Beitrag von b_der_k_te » 6. Mai 2020, 00:09

@Goldarcher,
Okay. Ich kann nicht ausschließen, Henning missverstanden zu haben. Obwohl ich mich gerade in solchen Sachlagen ganz besonders bemühe und aufpasse keine voreiligen Fehlinterpretationen zu machen. Ich möchte auch kein schlechtes Licht auf Henning werfen. In einem so ausgedehnten Live-Webseminar ist es praktisch unmöglich sich nicht in Widersprüche zu verwickeln oder sprachgebrauchliche aber missverständliche Phrasen zu gebrauchen. Man merkt ja das es alles frei gesprochen und nicht groß vorbereitet war, nur die grobe Richtung war wohl vorgegeben. Es ist deutlich leichter vom heimischen Sofa aus das im Video Ausgesprochene einigermaßen gemütlich auf die Waagschale zu legen. Ich möchte Arc & Us wirklich danken, daß sie das trotzdem als Video ins Netz gestellt haben. Nur so kann ein breiter Austausch stattfinden.

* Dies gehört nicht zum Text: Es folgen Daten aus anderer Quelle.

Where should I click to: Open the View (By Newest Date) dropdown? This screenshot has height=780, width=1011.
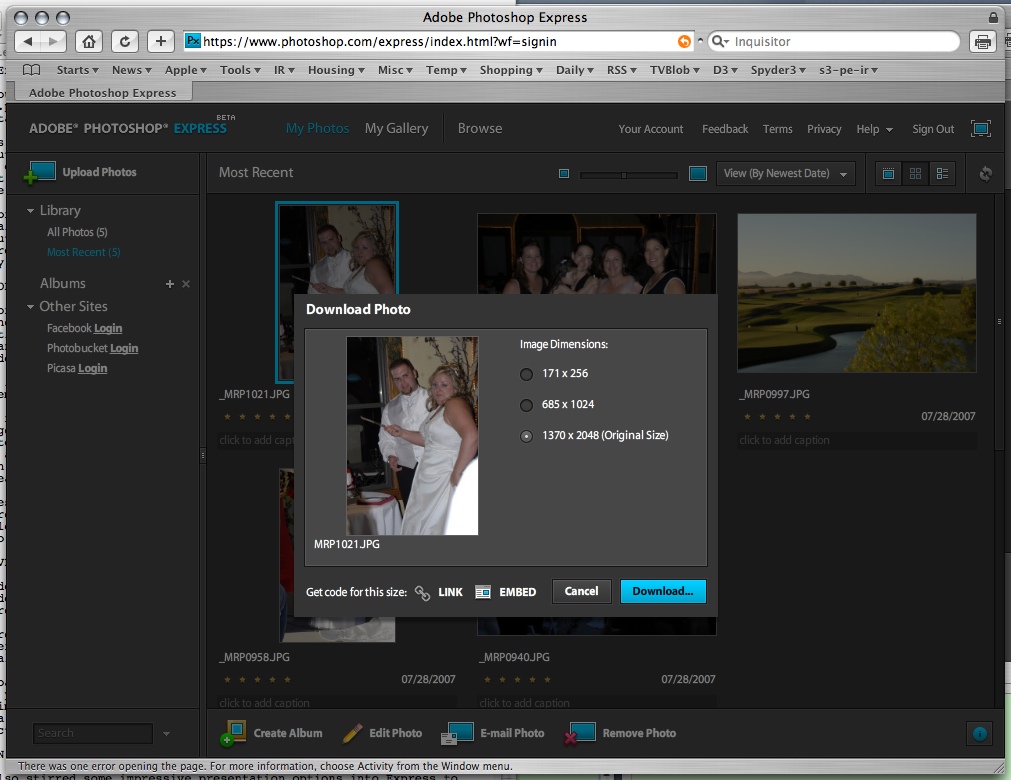785,173
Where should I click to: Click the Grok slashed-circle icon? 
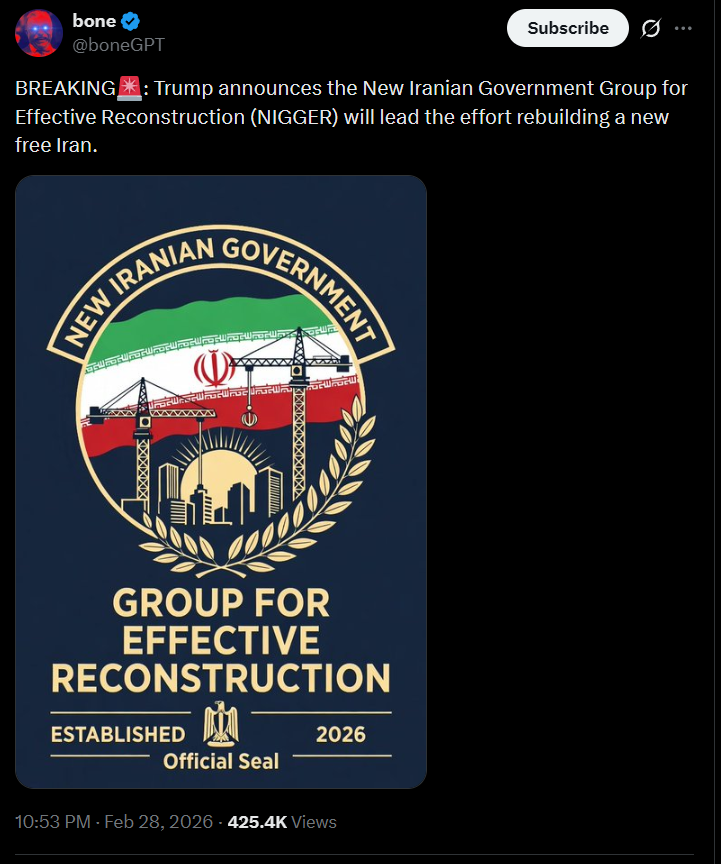[650, 28]
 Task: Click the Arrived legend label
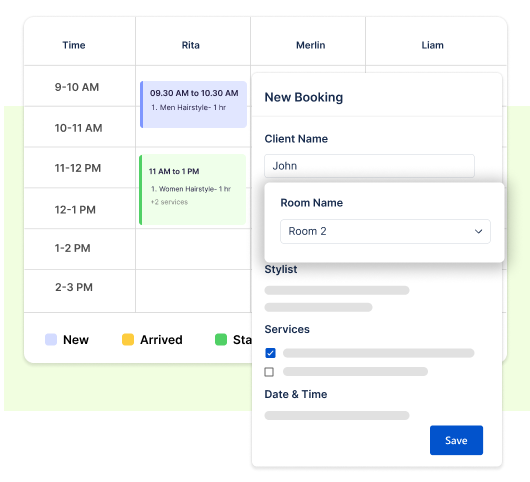tap(161, 340)
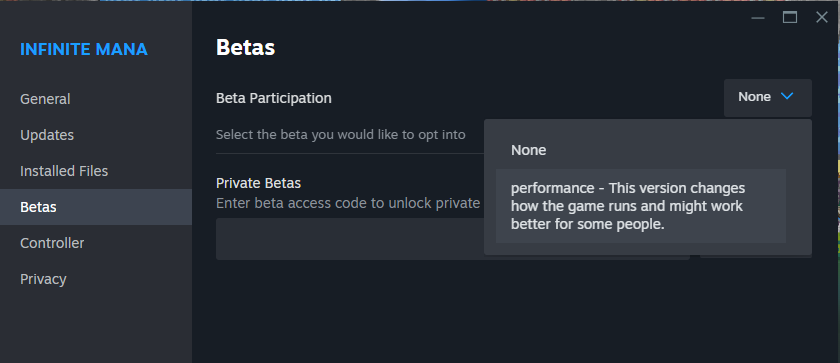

Noch bin ich mir nicht bewußt an welchen Stellen ich ihn fälschlich kritisiert haben soll. Wie in der Legende angesprochen, kann man mich durchaus vom Gegenteil überzeugen. Soweit offen für Sachliches möchte ich schon bleiben. Für konkrete Bespiele kann ich da nur dankbar sein.